The first program was Golfing America and the World, which sprung from his time at WMGC, when he realized there was an open slot for syndicating golf on Saturdays or Sundays. Klein says he called on hundreds of stations himself, and was able to clear it in 70% of the country.

It was his second show, Shark Terror, that really marked the beginning of Atlas as a cable non-fiction brand. The company had set up shop at NATPE, and Klein recalls that a cable network executive looking for programming ran down the row, saw the poster for the show and bought it on the spot.

Klein liked that kind of selling. “Instead of trying to remember the golf scores of a thousand different programming directors and schmoozing the ad agencies, I give a guy a tape and he gives me a check,” he laughs.

Klein locked in his company's focus on cable. “When we first started out, to the average person non-fiction or a documentary was PBS; incredibly slow-moving, uninspiring, purely educational,” he says. “We were part of the movement in the early '90s that transformed this hybrid of entertainment and information.”

While Atlas started as a company of one, it now has about 150 employees working on shows for several cable networks including Food, Fine Living's We, and the History Channel, but Klein picks one project a year to focus on personally.

For Breaking Vegas, a two-hour documentary about the super-smart MIT blackjack team, Klein wrote, produced and directed the movie. It was so successful that History ordered it to series.

Another key show from Atlas has been Dr. G: Medical Examiner, which premiered on Discovery Health in July 2004. The show became Discovery Health's top-rated program.
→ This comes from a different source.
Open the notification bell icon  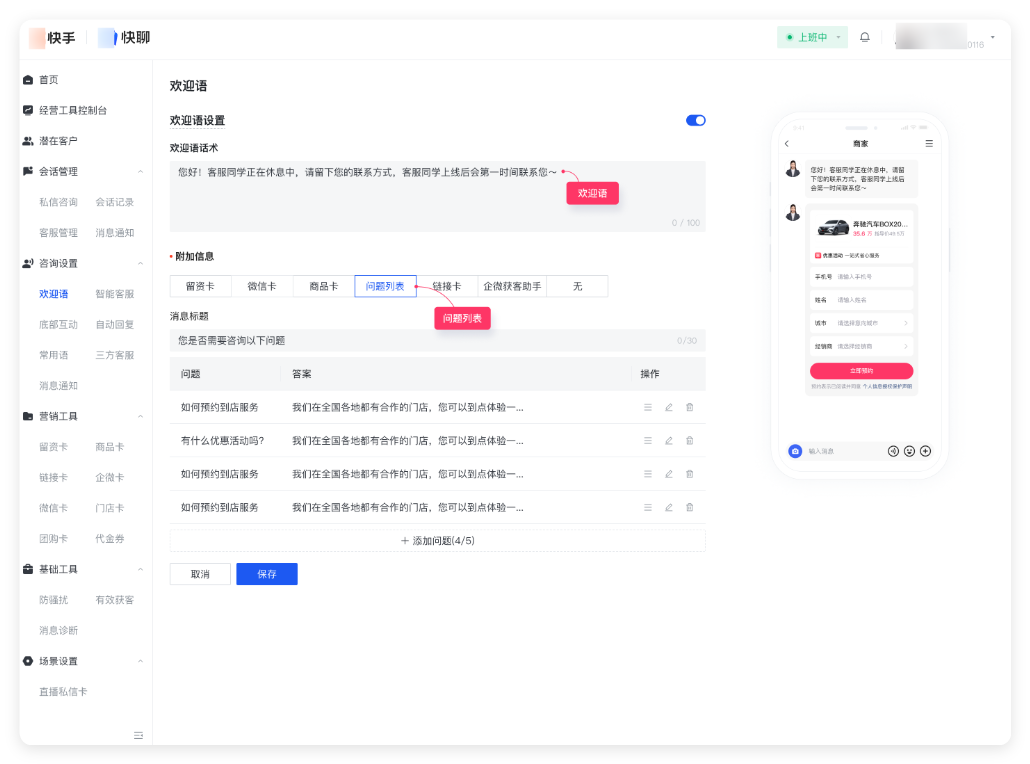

“The combination of Dr. G's character mixed with Bruce's storytelling talents made it a hit,” says Eileen O'Neill, president of TLC, who led Discovery Health at the time. “He's a guy I trust to come in with strong ideas. His track record demonstrates it. He never gives up on ideas, and he really wants what is best for a series no matter where ideas come from—the talent, the network, the audience.”

Klein has launched a digital division, creating Webisodes for History, Discovery and Lifetime, among others. Atlas has also formed its own YouTube page, using the name Stounder (as in, “astound” your senses). It will spin that off into a standalone site, Stounder.com, this fall.

In 2005, Klein was elected to the board of directors of NATPE, a decision that NATPE president and CEO Rick Feldman says was an easy one. “He's a remarkably giving, clear-headed, intelligent guy who really cares about the business and the people who work for him,” Feldman says. “He's not about the trappings. He is about making smart decisions.”

Running a full-time production company that turns out 150 hours of programming a year, Klein knows some won't make it. “Out of every 100 ideas we have, we greenlight one to spend money to make a pilot. For every 100 pilots, 20 get greenlit to series; for every 100 series that get picked up, maybe one will get to the next season. That long legacy of dead bodies along the way, to me, is a reason to celebrate.

“All those skeletons taught me something, taught me how to be a better producer, how to be a better pitcher,” Klein adds. “I always say that the harder you work, the luckier you get, and that is truer in this business than in almost any other business.”